* TASK STATEMENT
Every line from the first record below down to the line that includes "Task: Click the Sponsored label" must be reproduced exactly; the pictures are not.
MATERIAL TO PROCESS START
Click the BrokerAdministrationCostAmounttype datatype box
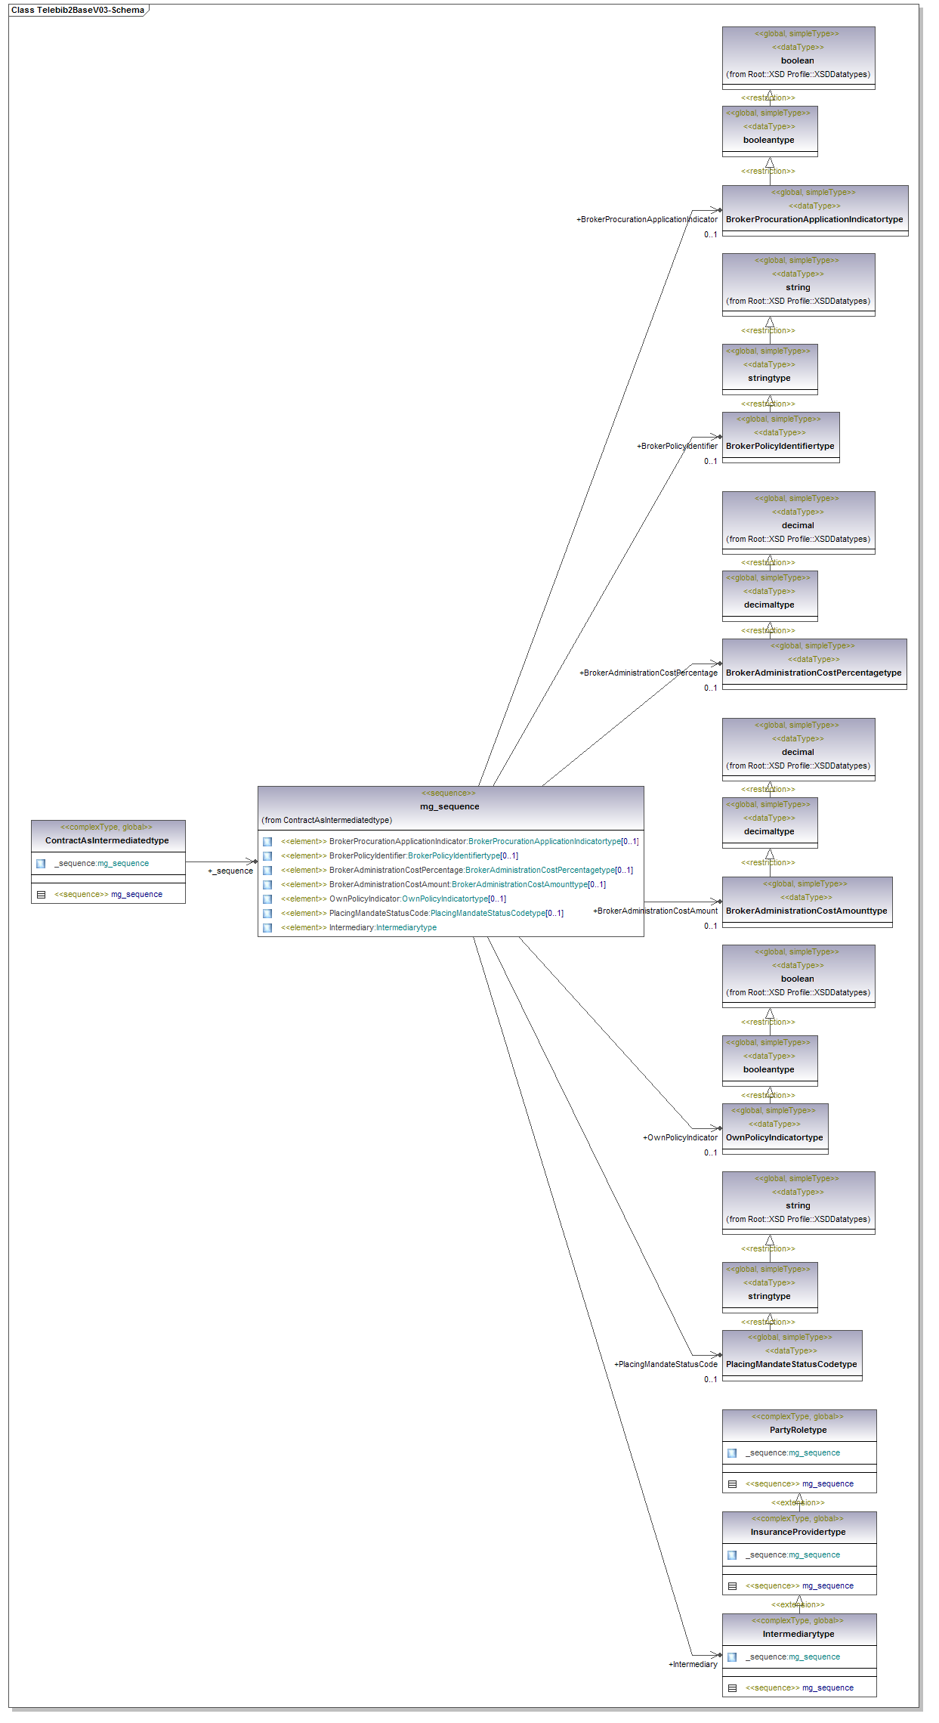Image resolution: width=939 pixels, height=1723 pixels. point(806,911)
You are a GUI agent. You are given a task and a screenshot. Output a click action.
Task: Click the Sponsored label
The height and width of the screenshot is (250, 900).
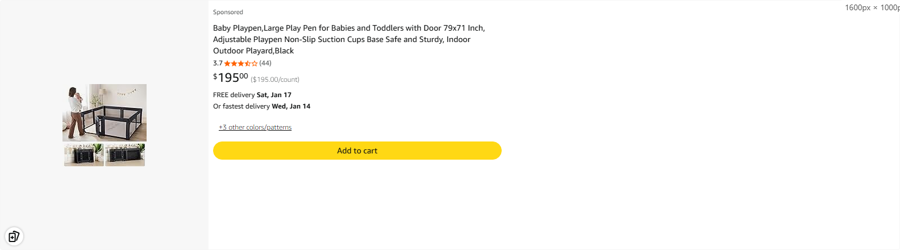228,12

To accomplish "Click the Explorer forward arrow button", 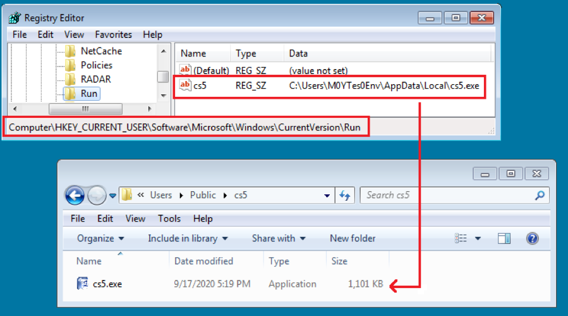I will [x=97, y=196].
MATERIAL TO PROCESS END
* TASK RESPONSE
Click the BrokerAdministrationCostAmounttype datatype box
Image resolution: width=939 pixels, height=1723 pixels. point(806,911)
You are a GUI agent. You are given a task and a screenshot. Output a click action.
Task: Click the Sponsored label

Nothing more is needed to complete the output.